EX-99.2 3 a5899232ex992.htm EXHIBIT 99.2

GRAPHIC

Exhibit 99.2

MBIA Issues Letter to Owners

ARMONK, N.Y.--(BUSINESS WIRE)--February 18, 2009--MBIA Inc. (NYSE:MBI):

February 18, 2009

Dear Owners:

When I first wrote to you upon my return to MBIA in February of last year and outlined my goals for transforming the company, I anticipated that we would have to move fast to deal with both our own challenges and those we faced in light of the credit crisis that began in late summer of 2007. As quickly as we moved to preserve our Triple-A rating through the first half of 2008, it was not fast enough. The rating agency downgrades in June eliminated our option to transform our company from a position of strength and we had to first take all necessary actions to address the potential effects of these, and probable further, downgrades. Since I last wrote to you in June we have simultaneously dealt with these effects and with the evolving external environment and we have continued working with our insurance regulators and the rating agencies to choose an optimal path to reposition the company.

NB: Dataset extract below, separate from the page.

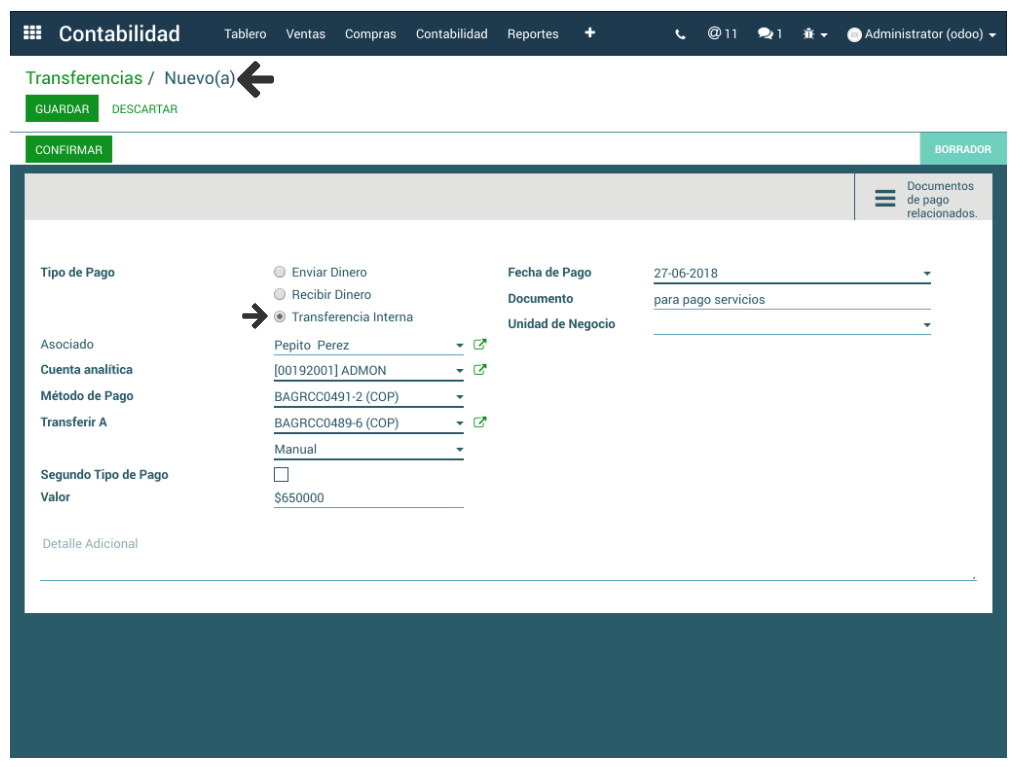Screen dimensions: 1023x767
Task: Open external link for Cuenta analítica
Action: [x=480, y=370]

Before I address today’s announcement about the status of our transformation and the formation of a new public finance insurance company, I would like to reflect on what has changed in the world around us and what has happened at MBIA in the last eight months. Following the takeover of Bear Stearns by J.P. Morgan, there was a false sense by many in the markets that the worst of the credit crisis was behind us. How wrong we all were! Since then, we have witnessed a nightmarish collapse of many of the leading global financial institutions. The FDIC seizure of IndyMac and the decision to place Fannie and Freddie into conservatorship led very quickly to the purchase of Merrill Lynch by Bank of America, the bankruptcy of Lehman, the government takeover of AIG, the Reserve Primary Fund “breaking the buck,” the conversion of Morgan Stanley and Goldman Sachs into commercial banks, the purchase of Washington Mutual by J.P. Morgan and the takeover of Wachovia by Wells Fargo. Almost immediately, liquidity virtually froze. In response, the Federal Reserve, Treasury and Congress developed a multitude of approaches and facilities to get liquidity back into the financial system here in the United States while other governments and central banks around the world did the same.


Although the initial Troubled Assets Relief Program was utilized in a very different way than originally proposed (and some companies came back for a second round of capital), and did not benefit us or our industry, we made it through the fall. We are now starting to hear from the Obama administration and Congress about how they will use TARP II and the stimulus package to address the ongoing credit freeze and what has evolved into our worst recession since the 1930’s. We agree with the position recently taken by the Securities Industry and Financial Markets Association that the federal government could play a significant role in providing much needed liquidity to the municipal and student loan debt markets. Auction rate securities and variable rate demand notes have been under extreme stress due to a lack of liquidity rather than any material deterioration in credit quality. A federally backstopped liquidity facility would quickly restore order to this important source of low-cost financing for issuers and facilitate permanent restructurings of this debt.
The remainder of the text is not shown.